No I’m not talking about the basketball team.  I am talking about my newest WIP (work in progress) tentatively titled “Ingram”.  The plot is shaping up quite nicely now that I have direction and guidance from none other than Holly Lisle, author of The World of Korre series, The World Gates novels and many others (see post).

I have been able to do something that I hadn’t before.  I have been able to sit down and actually plan out where this story is going.  I knew where I wanted to start and how it would end, but didn’t know how I was gonna get there.  Now, I’m on the path.  The game is on.  I’m mapping out the journey as we “speak”. And to top it off, the book has turned into a series. I’m so excited I could dance on hot coals!

I am finding that there is a lot more to creating a plot than just figuring out “who done it”.  I have to come up with these really amazing little things called scenes.  Scenes are, in essence, the different little streets and highways that we take during the journey of the story from start to finish.  Scenes are what drive the story forward.

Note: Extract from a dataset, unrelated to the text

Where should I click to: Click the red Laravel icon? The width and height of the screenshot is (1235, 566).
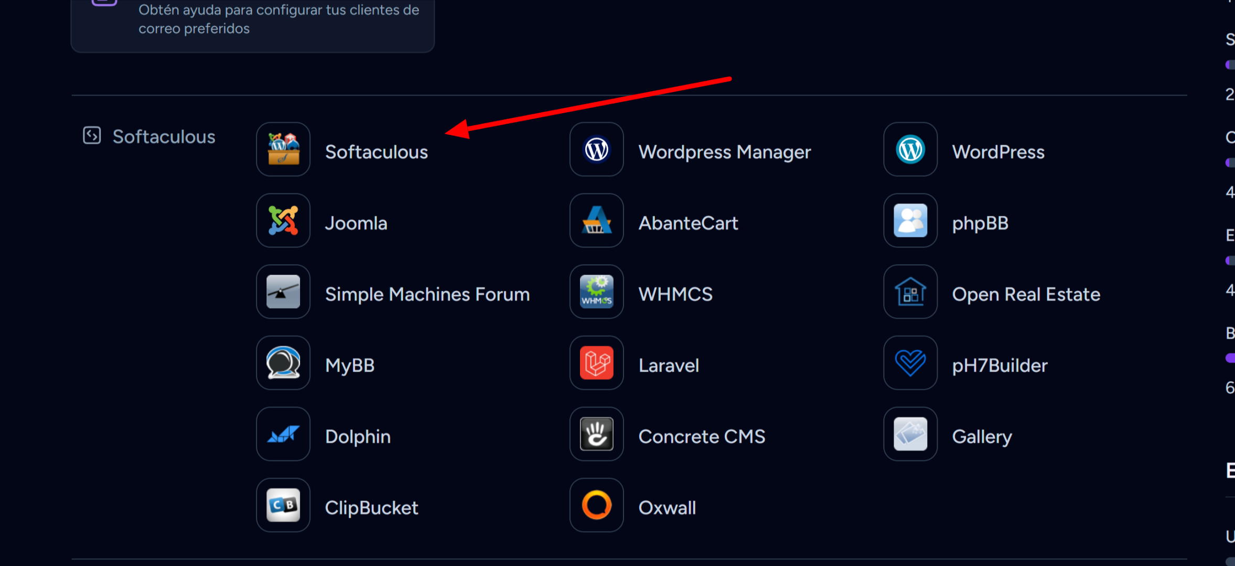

Scenes consist of  speed bumps and road blocks called conflict and resolution and hills and valleys called stimulus and response.  Without these four components, it’s real easy to write a snooze peace that readers will gladly toss across the room and never pick up again. Mastering these four elements, as I am “told” by Holly’s courses and the late Jack M. Bickham’s Elements of Fiction Writing: Scene and Structure, is essential to creating stories that readers will become addicted to.

If you’re not sure if you are using these four elements, sit down and read a scene from your story.  Is there a specific question for that scene (such as will Lilly be able to escape with her life. )  If so, is there a resolution at the end of the scene? Do you see situations where someone says or does something that elicits a response from another character? Are your stimulus/response structures backwards? Can you as the reader see the conflict between either the characters, character and environment, planet and environment, etc…?

Take the time to really look at your scene and ask yourself, if you weren’t you, but a normal reader, would you be intrigued enough to continue reading?  If the answer is no, then maybe you need to go back and make sure the four elements are present.  If you’re not sure how to do it, the above listed book by Jack M. Bickham as well as a wonderful course by Holly Lisle, titled “Create A Plot Clinic” could really help put it in perspective for you.  I know that it has for me.

I can’t wait to write the next scene of my book and find out if the antagonist gets tossed out of an airlock.  This is gonna be fun!